> _Task_: Write out the items starting at the line containing "icon under VERSION" and ending at the line containing "Switch to the Databases", copying those lines exactly and nothing else.

> _Provided records_:
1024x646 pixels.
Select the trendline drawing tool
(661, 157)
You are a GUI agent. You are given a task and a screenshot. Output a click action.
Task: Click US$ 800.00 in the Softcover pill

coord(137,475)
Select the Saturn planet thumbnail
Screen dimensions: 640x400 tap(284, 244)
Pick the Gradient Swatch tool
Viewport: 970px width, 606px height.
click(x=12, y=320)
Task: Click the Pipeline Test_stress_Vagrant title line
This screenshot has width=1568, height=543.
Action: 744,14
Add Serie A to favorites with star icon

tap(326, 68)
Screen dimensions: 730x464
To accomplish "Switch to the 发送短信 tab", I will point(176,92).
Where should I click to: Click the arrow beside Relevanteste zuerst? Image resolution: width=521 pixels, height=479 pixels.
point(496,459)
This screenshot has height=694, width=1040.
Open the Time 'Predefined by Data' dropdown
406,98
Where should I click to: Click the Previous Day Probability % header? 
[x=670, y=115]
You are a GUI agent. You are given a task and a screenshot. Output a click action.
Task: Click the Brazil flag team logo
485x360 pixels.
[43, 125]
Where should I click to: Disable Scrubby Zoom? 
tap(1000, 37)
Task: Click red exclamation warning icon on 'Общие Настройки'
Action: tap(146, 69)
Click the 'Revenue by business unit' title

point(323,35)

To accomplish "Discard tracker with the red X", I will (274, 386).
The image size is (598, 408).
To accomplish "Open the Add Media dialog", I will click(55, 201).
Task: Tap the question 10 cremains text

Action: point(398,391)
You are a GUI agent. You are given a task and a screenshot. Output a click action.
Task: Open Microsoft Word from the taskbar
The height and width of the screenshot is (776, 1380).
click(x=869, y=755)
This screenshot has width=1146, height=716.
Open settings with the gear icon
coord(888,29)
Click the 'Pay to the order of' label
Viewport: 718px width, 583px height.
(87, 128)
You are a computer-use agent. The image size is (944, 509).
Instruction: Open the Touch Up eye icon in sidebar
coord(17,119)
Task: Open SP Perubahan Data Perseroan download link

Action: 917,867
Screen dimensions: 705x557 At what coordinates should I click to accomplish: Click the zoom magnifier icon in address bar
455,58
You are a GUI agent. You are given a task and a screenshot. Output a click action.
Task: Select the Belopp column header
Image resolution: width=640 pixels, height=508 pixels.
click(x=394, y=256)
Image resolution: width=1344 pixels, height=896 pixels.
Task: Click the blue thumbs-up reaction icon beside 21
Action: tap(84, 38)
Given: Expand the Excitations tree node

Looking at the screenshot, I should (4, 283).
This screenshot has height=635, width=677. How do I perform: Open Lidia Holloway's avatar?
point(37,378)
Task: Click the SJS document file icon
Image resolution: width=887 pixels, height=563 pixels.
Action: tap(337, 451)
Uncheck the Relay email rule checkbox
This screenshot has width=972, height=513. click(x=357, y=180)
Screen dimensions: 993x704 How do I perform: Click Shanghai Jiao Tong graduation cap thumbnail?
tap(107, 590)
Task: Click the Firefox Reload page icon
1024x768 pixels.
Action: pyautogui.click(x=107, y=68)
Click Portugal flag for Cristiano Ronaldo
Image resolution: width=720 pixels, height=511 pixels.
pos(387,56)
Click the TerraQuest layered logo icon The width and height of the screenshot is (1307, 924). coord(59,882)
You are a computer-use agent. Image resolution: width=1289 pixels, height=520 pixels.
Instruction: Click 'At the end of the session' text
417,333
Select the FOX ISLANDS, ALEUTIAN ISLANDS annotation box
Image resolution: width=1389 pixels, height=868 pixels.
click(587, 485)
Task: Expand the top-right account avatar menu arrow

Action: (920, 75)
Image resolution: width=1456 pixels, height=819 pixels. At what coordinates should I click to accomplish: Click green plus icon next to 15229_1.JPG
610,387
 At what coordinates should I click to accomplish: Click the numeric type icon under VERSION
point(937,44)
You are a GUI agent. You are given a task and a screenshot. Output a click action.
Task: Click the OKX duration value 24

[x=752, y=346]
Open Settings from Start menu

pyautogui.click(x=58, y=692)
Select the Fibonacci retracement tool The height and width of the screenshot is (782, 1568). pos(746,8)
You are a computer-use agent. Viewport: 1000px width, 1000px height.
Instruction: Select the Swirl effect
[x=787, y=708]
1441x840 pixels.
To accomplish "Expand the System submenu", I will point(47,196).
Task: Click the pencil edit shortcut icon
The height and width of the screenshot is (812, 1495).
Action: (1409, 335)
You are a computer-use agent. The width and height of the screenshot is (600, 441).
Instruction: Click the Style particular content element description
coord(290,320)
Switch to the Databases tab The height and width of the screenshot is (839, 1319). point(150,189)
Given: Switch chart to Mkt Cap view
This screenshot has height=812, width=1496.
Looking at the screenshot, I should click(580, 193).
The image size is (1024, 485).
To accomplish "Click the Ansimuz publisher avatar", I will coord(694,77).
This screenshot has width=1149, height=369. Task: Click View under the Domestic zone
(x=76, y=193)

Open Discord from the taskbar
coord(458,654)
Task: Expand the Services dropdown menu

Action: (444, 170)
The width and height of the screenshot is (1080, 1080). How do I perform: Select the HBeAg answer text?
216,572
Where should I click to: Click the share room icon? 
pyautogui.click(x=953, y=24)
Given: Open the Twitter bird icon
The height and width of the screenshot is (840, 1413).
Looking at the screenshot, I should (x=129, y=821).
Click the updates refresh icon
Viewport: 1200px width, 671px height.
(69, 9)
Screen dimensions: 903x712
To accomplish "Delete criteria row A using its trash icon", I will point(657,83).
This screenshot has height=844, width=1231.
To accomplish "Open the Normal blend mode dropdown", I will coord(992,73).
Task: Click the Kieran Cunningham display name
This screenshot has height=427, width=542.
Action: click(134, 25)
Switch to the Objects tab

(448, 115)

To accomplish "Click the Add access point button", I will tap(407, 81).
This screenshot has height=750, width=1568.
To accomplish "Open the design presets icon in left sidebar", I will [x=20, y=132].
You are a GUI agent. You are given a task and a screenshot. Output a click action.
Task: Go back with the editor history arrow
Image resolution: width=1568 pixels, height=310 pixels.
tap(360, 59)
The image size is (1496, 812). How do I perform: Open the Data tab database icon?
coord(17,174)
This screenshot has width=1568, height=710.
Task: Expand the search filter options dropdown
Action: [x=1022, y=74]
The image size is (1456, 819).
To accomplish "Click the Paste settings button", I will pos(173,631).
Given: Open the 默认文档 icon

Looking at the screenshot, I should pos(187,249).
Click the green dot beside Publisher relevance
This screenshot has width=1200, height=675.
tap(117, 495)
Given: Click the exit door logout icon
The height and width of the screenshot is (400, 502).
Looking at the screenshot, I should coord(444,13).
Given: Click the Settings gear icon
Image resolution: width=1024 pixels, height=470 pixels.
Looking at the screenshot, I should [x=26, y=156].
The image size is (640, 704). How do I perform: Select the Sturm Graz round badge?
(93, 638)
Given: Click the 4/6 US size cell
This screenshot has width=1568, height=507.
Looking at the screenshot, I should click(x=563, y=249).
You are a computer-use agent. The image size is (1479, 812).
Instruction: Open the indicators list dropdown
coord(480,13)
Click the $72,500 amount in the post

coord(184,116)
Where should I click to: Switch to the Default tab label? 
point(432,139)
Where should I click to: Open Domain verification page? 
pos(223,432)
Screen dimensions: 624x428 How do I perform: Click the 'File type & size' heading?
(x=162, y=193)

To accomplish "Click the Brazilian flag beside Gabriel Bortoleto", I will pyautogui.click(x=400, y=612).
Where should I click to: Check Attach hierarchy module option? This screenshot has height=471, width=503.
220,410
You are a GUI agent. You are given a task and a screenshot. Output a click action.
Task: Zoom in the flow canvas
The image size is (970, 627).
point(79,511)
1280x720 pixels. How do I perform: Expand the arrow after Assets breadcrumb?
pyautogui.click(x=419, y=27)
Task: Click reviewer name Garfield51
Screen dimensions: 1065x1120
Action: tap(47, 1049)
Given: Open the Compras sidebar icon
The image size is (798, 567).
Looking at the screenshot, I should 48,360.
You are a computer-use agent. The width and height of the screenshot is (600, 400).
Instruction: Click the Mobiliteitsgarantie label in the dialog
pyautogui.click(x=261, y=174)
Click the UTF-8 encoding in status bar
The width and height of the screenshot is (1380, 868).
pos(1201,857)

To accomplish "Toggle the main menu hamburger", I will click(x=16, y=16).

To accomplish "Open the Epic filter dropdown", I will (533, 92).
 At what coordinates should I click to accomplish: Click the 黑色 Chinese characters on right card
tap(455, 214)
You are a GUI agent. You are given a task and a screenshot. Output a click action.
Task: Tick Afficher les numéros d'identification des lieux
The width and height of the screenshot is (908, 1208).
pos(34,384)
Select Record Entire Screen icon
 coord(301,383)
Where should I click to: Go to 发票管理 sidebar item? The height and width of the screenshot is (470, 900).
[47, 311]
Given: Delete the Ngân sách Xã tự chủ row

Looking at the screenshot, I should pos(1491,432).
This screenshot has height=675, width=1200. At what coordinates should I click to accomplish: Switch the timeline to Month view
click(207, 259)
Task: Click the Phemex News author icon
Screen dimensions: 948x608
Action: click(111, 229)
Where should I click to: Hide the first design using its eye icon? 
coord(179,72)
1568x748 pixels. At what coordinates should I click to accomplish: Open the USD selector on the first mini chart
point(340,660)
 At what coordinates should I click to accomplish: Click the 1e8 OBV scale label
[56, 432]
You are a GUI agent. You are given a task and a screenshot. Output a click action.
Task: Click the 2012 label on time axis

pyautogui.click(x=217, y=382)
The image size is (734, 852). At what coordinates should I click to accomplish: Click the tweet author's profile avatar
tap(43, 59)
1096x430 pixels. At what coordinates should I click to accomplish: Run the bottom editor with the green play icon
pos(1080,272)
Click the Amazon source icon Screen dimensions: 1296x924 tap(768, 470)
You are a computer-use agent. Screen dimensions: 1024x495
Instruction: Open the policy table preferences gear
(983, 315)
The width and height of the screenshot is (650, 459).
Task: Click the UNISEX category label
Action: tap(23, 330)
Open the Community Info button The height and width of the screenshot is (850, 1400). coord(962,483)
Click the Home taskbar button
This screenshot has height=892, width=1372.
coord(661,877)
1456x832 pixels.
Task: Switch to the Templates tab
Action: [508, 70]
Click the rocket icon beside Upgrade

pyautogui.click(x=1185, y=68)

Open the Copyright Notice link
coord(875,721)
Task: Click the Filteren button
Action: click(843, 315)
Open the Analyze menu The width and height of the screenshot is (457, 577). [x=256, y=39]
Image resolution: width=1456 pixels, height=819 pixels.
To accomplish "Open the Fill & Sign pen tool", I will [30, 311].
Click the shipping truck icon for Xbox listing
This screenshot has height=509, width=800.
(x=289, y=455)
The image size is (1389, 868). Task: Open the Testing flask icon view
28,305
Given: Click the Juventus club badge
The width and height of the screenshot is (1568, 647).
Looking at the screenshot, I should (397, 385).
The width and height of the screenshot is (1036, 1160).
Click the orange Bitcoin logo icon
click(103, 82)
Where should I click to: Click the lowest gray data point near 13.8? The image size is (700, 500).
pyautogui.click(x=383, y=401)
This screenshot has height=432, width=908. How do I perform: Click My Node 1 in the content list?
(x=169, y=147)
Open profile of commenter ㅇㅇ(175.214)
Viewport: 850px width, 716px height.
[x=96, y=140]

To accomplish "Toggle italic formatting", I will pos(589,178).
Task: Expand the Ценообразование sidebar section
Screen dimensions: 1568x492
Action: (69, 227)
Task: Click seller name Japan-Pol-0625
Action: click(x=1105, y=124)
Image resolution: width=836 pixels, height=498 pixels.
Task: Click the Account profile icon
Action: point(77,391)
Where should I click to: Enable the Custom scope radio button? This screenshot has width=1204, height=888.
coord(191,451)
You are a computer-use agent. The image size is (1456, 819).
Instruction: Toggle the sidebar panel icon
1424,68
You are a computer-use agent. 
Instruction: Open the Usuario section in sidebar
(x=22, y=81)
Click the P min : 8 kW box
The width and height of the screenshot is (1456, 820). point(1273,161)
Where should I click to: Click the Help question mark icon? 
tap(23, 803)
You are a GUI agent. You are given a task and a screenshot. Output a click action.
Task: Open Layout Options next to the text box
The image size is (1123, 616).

> _Exercise answer_:
 At what coordinates should I click to accomplish: Click the numeric type icon under VERSION
point(937,44)
You are a GUI agent. You are given a task and a screenshot. Output a click action.
Task: Click the OKX duration value 24

[x=752, y=346]
Open Settings from Start menu

pyautogui.click(x=58, y=692)
Select the Fibonacci retracement tool The height and width of the screenshot is (782, 1568). pos(746,8)
You are a computer-use agent. Viewport: 1000px width, 1000px height.
Instruction: Select the Swirl effect
[x=787, y=708]
1441x840 pixels.
To accomplish "Expand the System submenu", I will point(47,196).
Task: Click the pencil edit shortcut icon
The height and width of the screenshot is (812, 1495).
Action: (1409, 335)
You are a computer-use agent. The width and height of the screenshot is (600, 441).
Instruction: Click the Style particular content element description
coord(290,320)
Switch to the Databases tab The height and width of the screenshot is (839, 1319). point(150,189)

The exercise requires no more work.